The Swiss government is locked in an unprecedented battle with the judiciary over Bern's refusal to hand over documents in a case of alleged nuclear smuggling.
Arguing that it is acting in the interest of national security, the government has taken the unusual step of blocking access of key documents from the court and ordered for them to be destroyed.
Parliament has also stood up against the decision, saying that the government's refusal is an act of interference which violates the Swiss constitution.
On Thursday, cantonal police armed with a court order raided the Federal Criminal Police offices in Bern, seizing a safe containing the key to the secret documents.

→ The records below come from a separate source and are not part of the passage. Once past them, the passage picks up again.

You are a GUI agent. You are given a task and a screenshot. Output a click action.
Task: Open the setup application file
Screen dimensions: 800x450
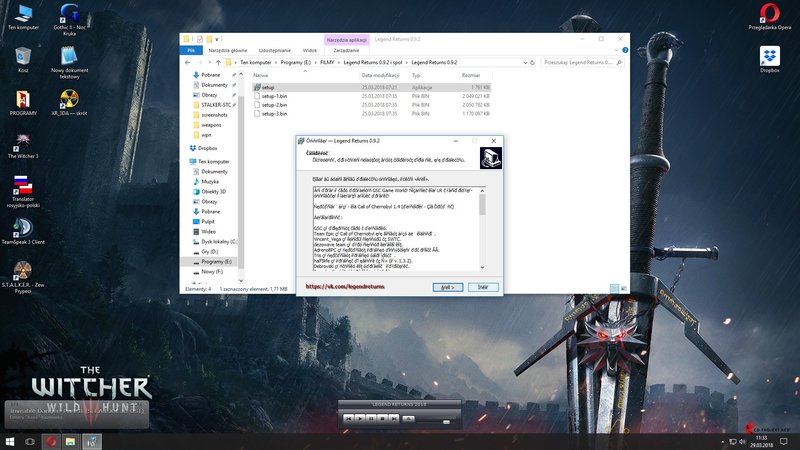[x=267, y=88]
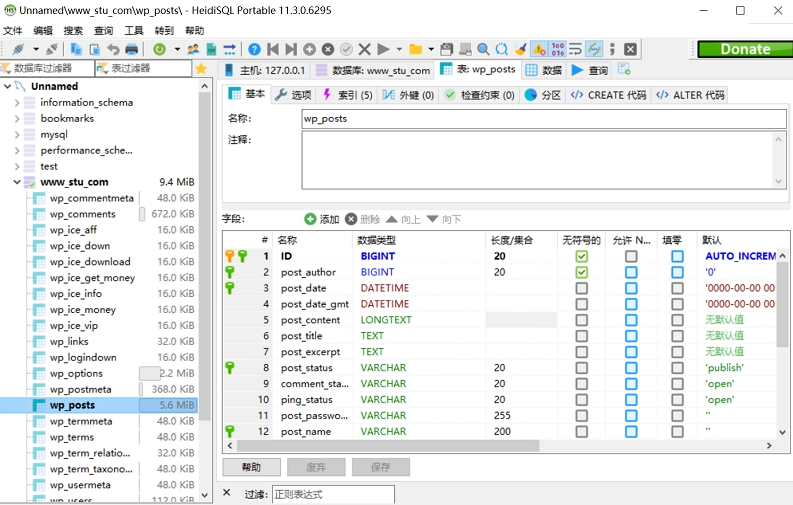Toggle allow NULL checkbox for post_date
Screen dimensions: 793x505
tap(631, 288)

The government on Friday dismissed the court order as having "no effect," and said the decision to destroy the "most dangerous" documents in its possession "is absolute."

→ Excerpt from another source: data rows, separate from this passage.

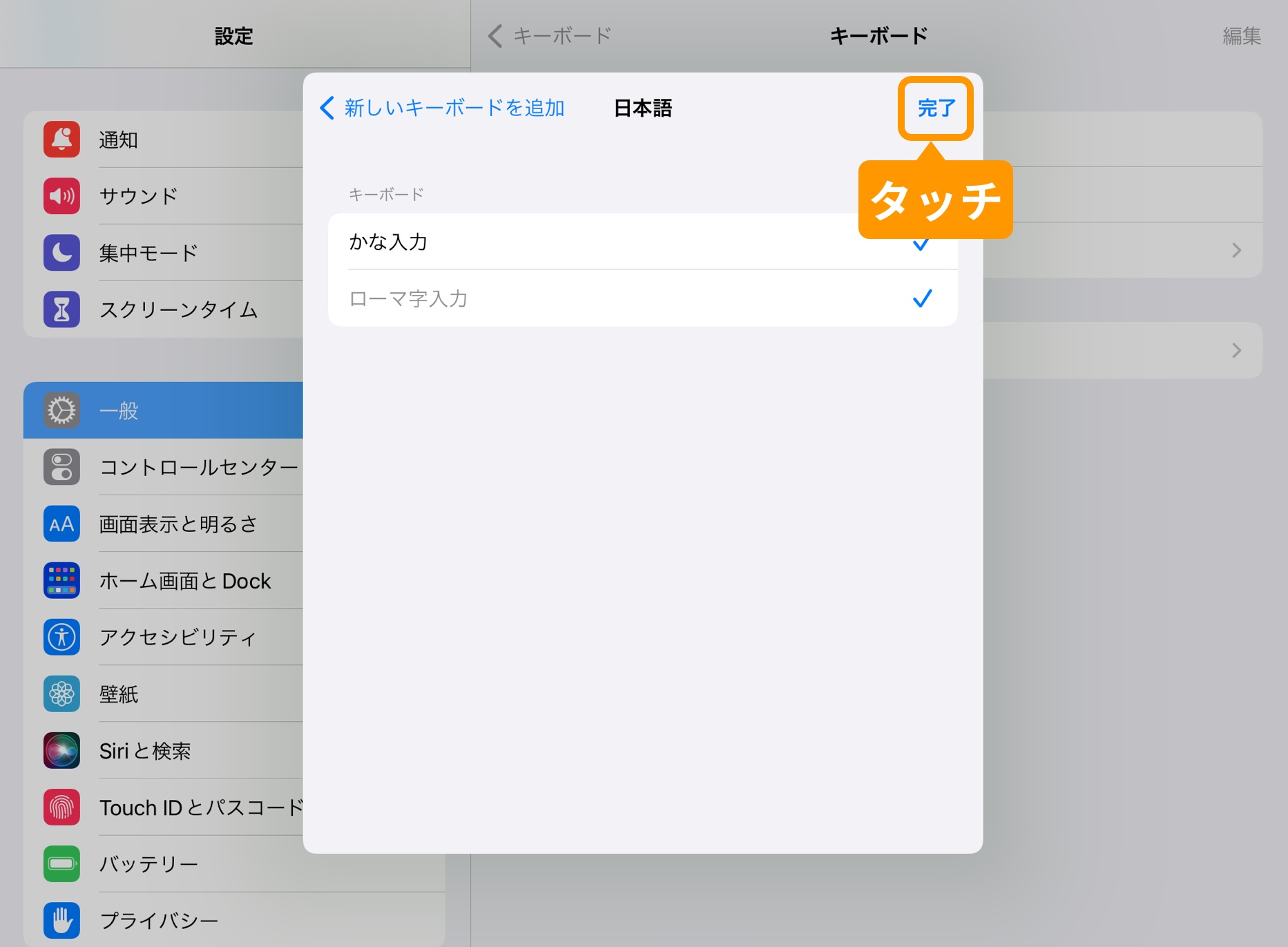Expand the first keyboard row chevron

tap(1236, 250)

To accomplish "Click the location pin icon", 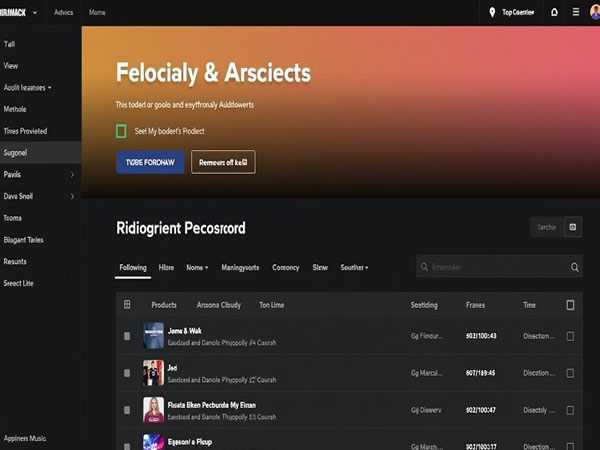I will (x=492, y=12).
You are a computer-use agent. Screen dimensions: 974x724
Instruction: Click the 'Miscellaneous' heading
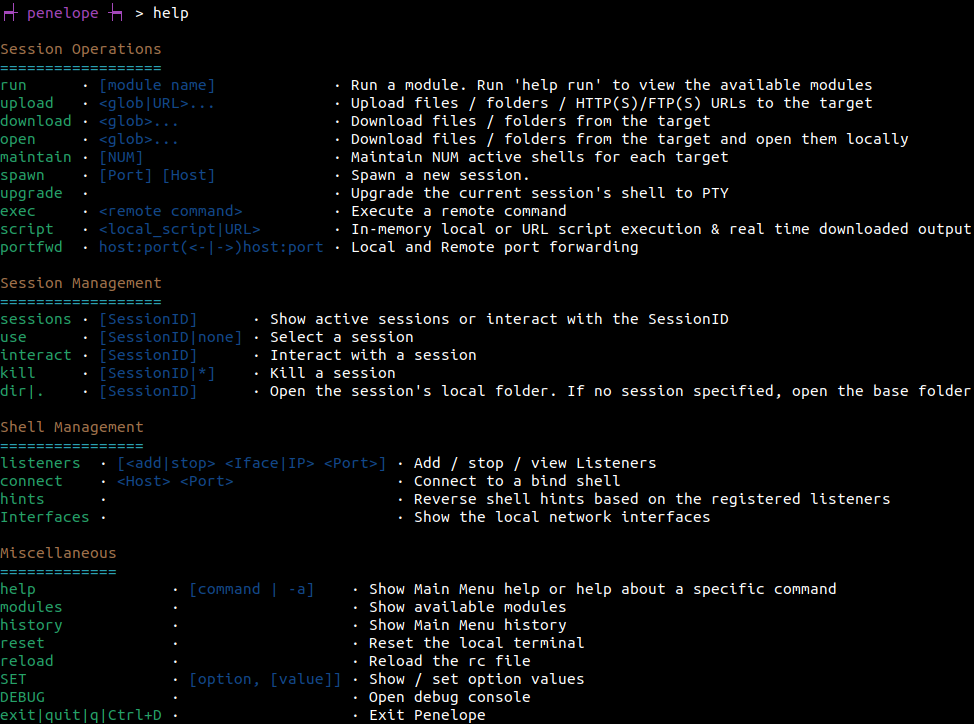pyautogui.click(x=58, y=553)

The papers are meant to be submitted in court as evidence in the so-called Tinner case relating to two brothers and their father who have been accused of helping Libya develop a nuclear weapons programme.
The Tinners were also alleged to have been in contact with Abdul Qadeer Khan, the disgraced father of Pakistan's nuclear bomb and kingpin of a network supplying nuclear technology to rogue states.
Some reports have however claimed that the family of engineers was in fact recruited by the Central Intelligence Agency to help thwart attempts by Libya and Iran to develop nuclear weapons, and that Swiss and US authorities colluded after they were arrested.
The Swiss government revealed last year that it had destroyed some documents seized from the Tinners, sparking outrage at home.
According to a New York Times report in October, the real reason for the Swiss government's move to conceal the documents was pressure from the US spy agency, which feared its ties with the engineers would be exposed.
When the authorites revealed in December that there were more case documents that were to be destroyed, a parliamentary commission sought to have them preserved.
But the government vowed early July that it would destroy the remaining documents, saying that the parliamentary commission did not have the "competence… to issue such orders.
"From the point of view of security policies, it is imperative that the most sensitive documents, which detail the making of nuclear weapons, are destroyed," it added.
"There are no grounds … to reverse its decision, which takes into account in a measured manner the needs of the prosecuting authorities and Switzerland's international engagements," the government said in a statement.
Following the court's extraordinary move to seize the safe this week, the government said all texts related to the manufacture of nuclear weapons would be destroyed.
"There is no appeal against this type of decision of the Federal Council. The decision is absolute," said the government in a statement, adding that the federal judge's order has therefore "no effect."